Gli americani cercano quindi di recuperare il tempo perduto in questo quadrante e la Clinton oltre a incontrare il generale Thein Shwe incontra significativamente anche Aung Sa Suu Kyi . La leader della Lega Democratica detiene infatti ancora oggi una credibilità enorme all’interno della società birmana, i generali lo sanno e questo li spinge a trattare “the lady” col massimo riguardo .
Ciò che però altrettanto sanno molto bene è che questa “nuova via” , che conduce se non verso la democrazia quanto meno verso un maggiore grado di partecipazione alla vita politica nazionale , inaugurata qualche mese fa con il varo di un governo non completamente militare , sarà in realtà una strada assai contorta che porterà necessariamente ad una limitazione dello spazio di manovra per la Birmania stretta tra il dragone cinese e la rediviva aquila americana.

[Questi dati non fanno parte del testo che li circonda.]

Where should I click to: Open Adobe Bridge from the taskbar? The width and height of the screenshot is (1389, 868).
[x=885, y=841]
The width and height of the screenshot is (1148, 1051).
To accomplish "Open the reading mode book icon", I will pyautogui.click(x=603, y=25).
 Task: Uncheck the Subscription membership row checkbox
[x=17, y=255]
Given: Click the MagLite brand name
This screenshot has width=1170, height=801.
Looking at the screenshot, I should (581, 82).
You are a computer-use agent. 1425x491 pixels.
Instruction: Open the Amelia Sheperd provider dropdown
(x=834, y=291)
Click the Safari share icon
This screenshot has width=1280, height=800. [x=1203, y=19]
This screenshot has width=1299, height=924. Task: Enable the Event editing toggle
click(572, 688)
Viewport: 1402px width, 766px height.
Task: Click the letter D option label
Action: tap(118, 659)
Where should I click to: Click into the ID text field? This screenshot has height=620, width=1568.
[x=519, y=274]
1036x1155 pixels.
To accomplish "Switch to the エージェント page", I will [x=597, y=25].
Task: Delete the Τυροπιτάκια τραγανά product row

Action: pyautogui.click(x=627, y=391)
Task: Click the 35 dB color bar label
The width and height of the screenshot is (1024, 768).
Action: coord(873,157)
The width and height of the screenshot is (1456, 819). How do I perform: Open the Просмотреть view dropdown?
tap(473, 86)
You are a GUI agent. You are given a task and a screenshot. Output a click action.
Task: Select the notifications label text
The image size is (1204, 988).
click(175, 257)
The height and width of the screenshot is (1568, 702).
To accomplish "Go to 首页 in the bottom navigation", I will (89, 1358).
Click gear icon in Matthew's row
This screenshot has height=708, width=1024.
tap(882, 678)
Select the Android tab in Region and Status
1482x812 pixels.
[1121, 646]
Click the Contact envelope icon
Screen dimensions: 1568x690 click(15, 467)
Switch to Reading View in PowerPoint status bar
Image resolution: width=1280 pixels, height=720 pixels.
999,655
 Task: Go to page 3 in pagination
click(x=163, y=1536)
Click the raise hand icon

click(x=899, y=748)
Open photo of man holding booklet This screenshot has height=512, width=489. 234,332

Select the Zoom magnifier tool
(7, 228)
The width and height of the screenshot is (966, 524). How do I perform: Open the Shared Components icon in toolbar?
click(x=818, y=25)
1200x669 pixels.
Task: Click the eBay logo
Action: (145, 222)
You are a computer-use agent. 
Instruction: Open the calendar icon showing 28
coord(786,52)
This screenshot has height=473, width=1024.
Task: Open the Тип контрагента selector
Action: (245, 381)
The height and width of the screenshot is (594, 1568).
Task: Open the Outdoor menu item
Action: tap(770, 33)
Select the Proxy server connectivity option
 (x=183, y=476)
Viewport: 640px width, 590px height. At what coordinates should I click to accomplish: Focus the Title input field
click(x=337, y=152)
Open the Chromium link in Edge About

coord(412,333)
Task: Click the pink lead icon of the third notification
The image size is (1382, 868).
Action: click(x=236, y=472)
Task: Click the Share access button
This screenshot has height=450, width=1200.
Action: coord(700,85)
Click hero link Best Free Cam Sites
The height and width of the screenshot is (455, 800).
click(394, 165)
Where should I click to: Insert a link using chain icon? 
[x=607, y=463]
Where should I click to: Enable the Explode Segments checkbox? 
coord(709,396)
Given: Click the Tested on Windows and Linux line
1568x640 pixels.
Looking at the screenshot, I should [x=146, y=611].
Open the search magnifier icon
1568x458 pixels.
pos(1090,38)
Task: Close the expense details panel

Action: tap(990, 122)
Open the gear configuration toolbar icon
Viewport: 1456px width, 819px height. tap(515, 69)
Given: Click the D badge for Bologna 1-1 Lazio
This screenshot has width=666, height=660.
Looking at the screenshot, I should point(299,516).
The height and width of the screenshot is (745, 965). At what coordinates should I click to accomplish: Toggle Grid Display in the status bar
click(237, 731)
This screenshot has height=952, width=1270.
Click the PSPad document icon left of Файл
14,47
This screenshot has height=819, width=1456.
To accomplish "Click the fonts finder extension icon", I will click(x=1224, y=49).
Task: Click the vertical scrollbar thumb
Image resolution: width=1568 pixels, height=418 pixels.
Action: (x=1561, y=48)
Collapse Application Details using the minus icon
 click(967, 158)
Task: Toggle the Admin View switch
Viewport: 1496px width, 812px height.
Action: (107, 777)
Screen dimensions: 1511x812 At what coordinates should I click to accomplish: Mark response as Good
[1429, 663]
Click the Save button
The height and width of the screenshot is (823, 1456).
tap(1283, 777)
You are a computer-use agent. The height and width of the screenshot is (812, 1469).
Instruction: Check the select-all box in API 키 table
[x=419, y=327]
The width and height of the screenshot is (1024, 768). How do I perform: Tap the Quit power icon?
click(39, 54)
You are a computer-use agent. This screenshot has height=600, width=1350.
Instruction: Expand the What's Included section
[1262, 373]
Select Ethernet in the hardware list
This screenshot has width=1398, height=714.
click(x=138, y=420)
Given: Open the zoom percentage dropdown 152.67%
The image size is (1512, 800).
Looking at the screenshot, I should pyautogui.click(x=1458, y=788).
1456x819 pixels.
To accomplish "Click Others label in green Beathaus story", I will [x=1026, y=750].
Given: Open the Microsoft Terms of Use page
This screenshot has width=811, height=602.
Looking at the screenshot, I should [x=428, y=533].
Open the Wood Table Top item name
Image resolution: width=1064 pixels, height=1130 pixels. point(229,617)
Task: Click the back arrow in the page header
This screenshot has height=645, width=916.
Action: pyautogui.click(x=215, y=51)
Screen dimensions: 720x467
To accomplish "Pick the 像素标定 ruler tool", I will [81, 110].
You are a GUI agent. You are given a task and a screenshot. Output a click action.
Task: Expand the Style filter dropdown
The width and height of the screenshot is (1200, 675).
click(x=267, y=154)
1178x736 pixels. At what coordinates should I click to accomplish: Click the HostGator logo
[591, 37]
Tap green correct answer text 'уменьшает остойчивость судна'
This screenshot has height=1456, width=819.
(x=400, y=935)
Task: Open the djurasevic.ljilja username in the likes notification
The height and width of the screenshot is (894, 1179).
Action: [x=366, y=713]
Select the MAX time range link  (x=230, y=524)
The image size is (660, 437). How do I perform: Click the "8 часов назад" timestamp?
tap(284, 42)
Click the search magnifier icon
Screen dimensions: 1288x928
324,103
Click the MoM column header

Lo Zhognanhai (il governo cinese) per il momento si è limitato ufficialmente a fare buon viso a cattivo gioco ma la stampa cinese ha già attaccato Washington e la visita è stata vista come un ennesimo tassello del piano americano di accerchiamento anti-cinese .
E’ probabile che l’ottimismo dimostrato da parte della stampa occidentale per questi timidissimi passi birmani sia mal riposto , sicuramente prematuro.
Pechino possiede infatti ancora oggi enormi investimenti (idroelettrico , gas, infrastrutture portuali , oleodotti ) nel paese dei generali ed è consapevole che le fondamenta dei suoi rapporti con la Birmania sono solidissime come granitica si conserva , anche la sua influenza politica su Naypyidaw , le cui autorità , non a caso, si sono curate di incontrare e rassicurare Pechino già alcuni giorni prima della visita dell’esponente della diplomazia americana.
Le danze anche sul Golfo del Bengala posso dirsi aperte.
I Birmani sceglieranno l’aquila o il dragone?